» **Required action**
Transcribe each record below word for word.

[[ Provided data open ]]

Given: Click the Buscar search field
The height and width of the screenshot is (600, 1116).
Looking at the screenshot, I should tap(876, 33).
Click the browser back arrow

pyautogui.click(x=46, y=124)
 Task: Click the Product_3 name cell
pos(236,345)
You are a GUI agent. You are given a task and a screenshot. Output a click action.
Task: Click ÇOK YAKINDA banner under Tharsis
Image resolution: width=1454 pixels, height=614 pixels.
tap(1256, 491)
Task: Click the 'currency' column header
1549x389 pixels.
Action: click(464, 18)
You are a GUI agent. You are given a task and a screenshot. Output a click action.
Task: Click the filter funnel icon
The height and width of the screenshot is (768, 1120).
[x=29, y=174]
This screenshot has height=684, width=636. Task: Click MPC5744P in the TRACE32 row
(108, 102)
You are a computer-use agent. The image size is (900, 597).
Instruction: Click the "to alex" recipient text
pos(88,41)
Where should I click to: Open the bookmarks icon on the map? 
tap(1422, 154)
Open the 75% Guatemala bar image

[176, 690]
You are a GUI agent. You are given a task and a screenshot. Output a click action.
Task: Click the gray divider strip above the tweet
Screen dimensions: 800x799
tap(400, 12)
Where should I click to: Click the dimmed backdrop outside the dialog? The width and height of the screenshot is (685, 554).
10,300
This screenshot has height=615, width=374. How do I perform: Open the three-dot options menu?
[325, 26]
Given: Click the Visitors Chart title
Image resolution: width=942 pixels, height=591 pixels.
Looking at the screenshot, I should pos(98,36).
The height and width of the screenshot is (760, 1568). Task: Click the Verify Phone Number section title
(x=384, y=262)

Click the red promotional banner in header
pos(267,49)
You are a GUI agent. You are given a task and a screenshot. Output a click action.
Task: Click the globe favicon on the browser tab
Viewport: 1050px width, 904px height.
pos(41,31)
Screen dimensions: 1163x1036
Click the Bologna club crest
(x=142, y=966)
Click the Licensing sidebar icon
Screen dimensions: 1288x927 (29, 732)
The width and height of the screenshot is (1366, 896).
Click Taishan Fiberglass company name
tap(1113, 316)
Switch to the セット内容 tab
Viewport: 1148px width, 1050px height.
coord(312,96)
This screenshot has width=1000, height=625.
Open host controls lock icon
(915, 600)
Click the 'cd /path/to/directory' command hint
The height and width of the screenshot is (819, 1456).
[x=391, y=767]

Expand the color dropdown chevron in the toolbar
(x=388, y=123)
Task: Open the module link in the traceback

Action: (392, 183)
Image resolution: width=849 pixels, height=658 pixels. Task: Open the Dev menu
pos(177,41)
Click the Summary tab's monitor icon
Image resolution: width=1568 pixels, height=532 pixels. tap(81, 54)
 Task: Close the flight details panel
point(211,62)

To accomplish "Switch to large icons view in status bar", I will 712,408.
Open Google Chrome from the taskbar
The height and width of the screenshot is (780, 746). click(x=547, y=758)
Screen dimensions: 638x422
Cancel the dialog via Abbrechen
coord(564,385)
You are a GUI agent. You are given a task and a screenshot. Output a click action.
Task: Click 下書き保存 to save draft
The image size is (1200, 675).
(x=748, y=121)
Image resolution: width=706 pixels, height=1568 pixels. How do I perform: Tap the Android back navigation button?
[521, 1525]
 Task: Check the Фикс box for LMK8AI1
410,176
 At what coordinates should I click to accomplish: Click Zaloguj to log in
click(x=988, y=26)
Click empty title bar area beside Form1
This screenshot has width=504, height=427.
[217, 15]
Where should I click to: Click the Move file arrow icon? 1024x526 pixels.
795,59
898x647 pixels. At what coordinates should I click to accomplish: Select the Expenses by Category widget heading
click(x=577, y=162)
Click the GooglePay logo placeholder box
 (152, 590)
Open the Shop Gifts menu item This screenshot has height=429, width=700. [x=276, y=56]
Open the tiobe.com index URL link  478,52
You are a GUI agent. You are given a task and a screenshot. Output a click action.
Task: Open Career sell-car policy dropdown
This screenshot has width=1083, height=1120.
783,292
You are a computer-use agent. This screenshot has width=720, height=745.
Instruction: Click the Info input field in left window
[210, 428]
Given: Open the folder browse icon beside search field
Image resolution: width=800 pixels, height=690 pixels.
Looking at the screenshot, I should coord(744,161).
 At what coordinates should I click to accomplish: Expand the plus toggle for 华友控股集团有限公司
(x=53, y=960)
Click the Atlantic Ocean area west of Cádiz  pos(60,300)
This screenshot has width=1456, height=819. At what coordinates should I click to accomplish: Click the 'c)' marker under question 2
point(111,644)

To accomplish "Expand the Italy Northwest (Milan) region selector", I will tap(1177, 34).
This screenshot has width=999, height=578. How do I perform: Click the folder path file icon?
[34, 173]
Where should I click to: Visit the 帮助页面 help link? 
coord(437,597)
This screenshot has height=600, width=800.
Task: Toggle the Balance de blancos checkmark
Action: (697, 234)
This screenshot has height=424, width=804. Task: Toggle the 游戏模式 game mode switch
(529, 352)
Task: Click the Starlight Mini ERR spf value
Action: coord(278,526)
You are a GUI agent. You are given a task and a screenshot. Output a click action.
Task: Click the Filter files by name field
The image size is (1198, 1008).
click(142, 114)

[[ Provided data closed ]]

» **Solution to the exercise**
Given: Click the Buscar search field
The height and width of the screenshot is (600, 1116).
Looking at the screenshot, I should tap(876, 33).
Click the browser back arrow

pyautogui.click(x=46, y=124)
 Task: Click the Product_3 name cell
pos(236,345)
You are a GUI agent. You are given a task and a screenshot. Output a click action.
Task: Click ÇOK YAKINDA banner under Tharsis
Image resolution: width=1454 pixels, height=614 pixels.
tap(1256, 491)
Task: Click the 'currency' column header
1549x389 pixels.
Action: click(464, 18)
You are a GUI agent. You are given a task and a screenshot. Output a click action.
Task: Click the filter funnel icon
The height and width of the screenshot is (768, 1120).
[x=29, y=174]
This screenshot has height=684, width=636. Task: Click MPC5744P in the TRACE32 row
(108, 102)
You are a computer-use agent. The image size is (900, 597).
Instruction: Click the "to alex" recipient text
pos(88,41)
Where should I click to: Open the bookmarks icon on the map? 
tap(1422, 154)
Open the 75% Guatemala bar image

[176, 690]
You are a GUI agent. You are given a task and a screenshot. Output a click action.
Task: Click the gray divider strip above the tweet
Screen dimensions: 800x799
tap(400, 12)
Where should I click to: Click the dimmed backdrop outside the dialog? The width and height of the screenshot is (685, 554).
10,300
This screenshot has height=615, width=374. How do I perform: Open the three-dot options menu?
[325, 26]
Given: Click the Visitors Chart title
Image resolution: width=942 pixels, height=591 pixels.
Looking at the screenshot, I should pos(98,36).
The height and width of the screenshot is (760, 1568). Task: Click the Verify Phone Number section title
(x=384, y=262)

Click the red promotional banner in header
pos(267,49)
You are a GUI agent. You are given a task and a screenshot. Output a click action.
Task: Click the globe favicon on the browser tab
Viewport: 1050px width, 904px height.
pos(41,31)
Screen dimensions: 1163x1036
Click the Bologna club crest
(x=142, y=966)
Click the Licensing sidebar icon
Screen dimensions: 1288x927 (29, 732)
The width and height of the screenshot is (1366, 896).
Click Taishan Fiberglass company name
tap(1113, 316)
Switch to the セット内容 tab
Viewport: 1148px width, 1050px height.
coord(312,96)
This screenshot has width=1000, height=625.
Open host controls lock icon
(915, 600)
Click the 'cd /path/to/directory' command hint
The height and width of the screenshot is (819, 1456).
[x=391, y=767]

Expand the color dropdown chevron in the toolbar
(x=388, y=123)
Task: Open the module link in the traceback

Action: (392, 183)
Image resolution: width=849 pixels, height=658 pixels. Task: Open the Dev menu
pos(177,41)
Click the Summary tab's monitor icon
Image resolution: width=1568 pixels, height=532 pixels. tap(81, 54)
 Task: Close the flight details panel
point(211,62)

To accomplish "Switch to large icons view in status bar", I will 712,408.
Open Google Chrome from the taskbar
The height and width of the screenshot is (780, 746). click(x=547, y=758)
Screen dimensions: 638x422
Cancel the dialog via Abbrechen
coord(564,385)
You are a GUI agent. You are given a task and a screenshot. Output a click action.
Task: Click 下書き保存 to save draft
The image size is (1200, 675).
(x=748, y=121)
Image resolution: width=706 pixels, height=1568 pixels. How do I perform: Tap the Android back navigation button?
[521, 1525]
 Task: Check the Фикс box for LMK8AI1
410,176
 At what coordinates should I click to accomplish: Click Zaloguj to log in
click(x=988, y=26)
Click empty title bar area beside Form1
This screenshot has width=504, height=427.
[217, 15]
Where should I click to: Click the Move file arrow icon? 1024x526 pixels.
795,59
898x647 pixels. At what coordinates should I click to accomplish: Select the Expenses by Category widget heading
click(x=577, y=162)
Click the GooglePay logo placeholder box
 (152, 590)
Open the Shop Gifts menu item This screenshot has height=429, width=700. [x=276, y=56]
Open the tiobe.com index URL link  478,52
You are a GUI agent. You are given a task and a screenshot. Output a click action.
Task: Open Career sell-car policy dropdown
This screenshot has width=1083, height=1120.
783,292
You are a computer-use agent. This screenshot has width=720, height=745.
Instruction: Click the Info input field in left window
[210, 428]
Given: Open the folder browse icon beside search field
Image resolution: width=800 pixels, height=690 pixels.
Looking at the screenshot, I should coord(744,161).
 At what coordinates should I click to accomplish: Expand the plus toggle for 华友控股集团有限公司
(x=53, y=960)
Click the Atlantic Ocean area west of Cádiz  pos(60,300)
This screenshot has width=1456, height=819. At what coordinates should I click to accomplish: Click the 'c)' marker under question 2
point(111,644)

To accomplish "Expand the Italy Northwest (Milan) region selector", I will tap(1177, 34).
This screenshot has width=999, height=578. How do I perform: Click the folder path file icon?
[34, 173]
Where should I click to: Visit the 帮助页面 help link? 
coord(437,597)
This screenshot has height=600, width=800.
Task: Toggle the Balance de blancos checkmark
Action: (697, 234)
This screenshot has height=424, width=804. Task: Toggle the 游戏模式 game mode switch
(529, 352)
Task: Click the Starlight Mini ERR spf value
Action: coord(278,526)
You are a GUI agent. You are given a task and a screenshot. Output a click action.
Task: Click the Filter files by name field
The image size is (1198, 1008).
click(142, 114)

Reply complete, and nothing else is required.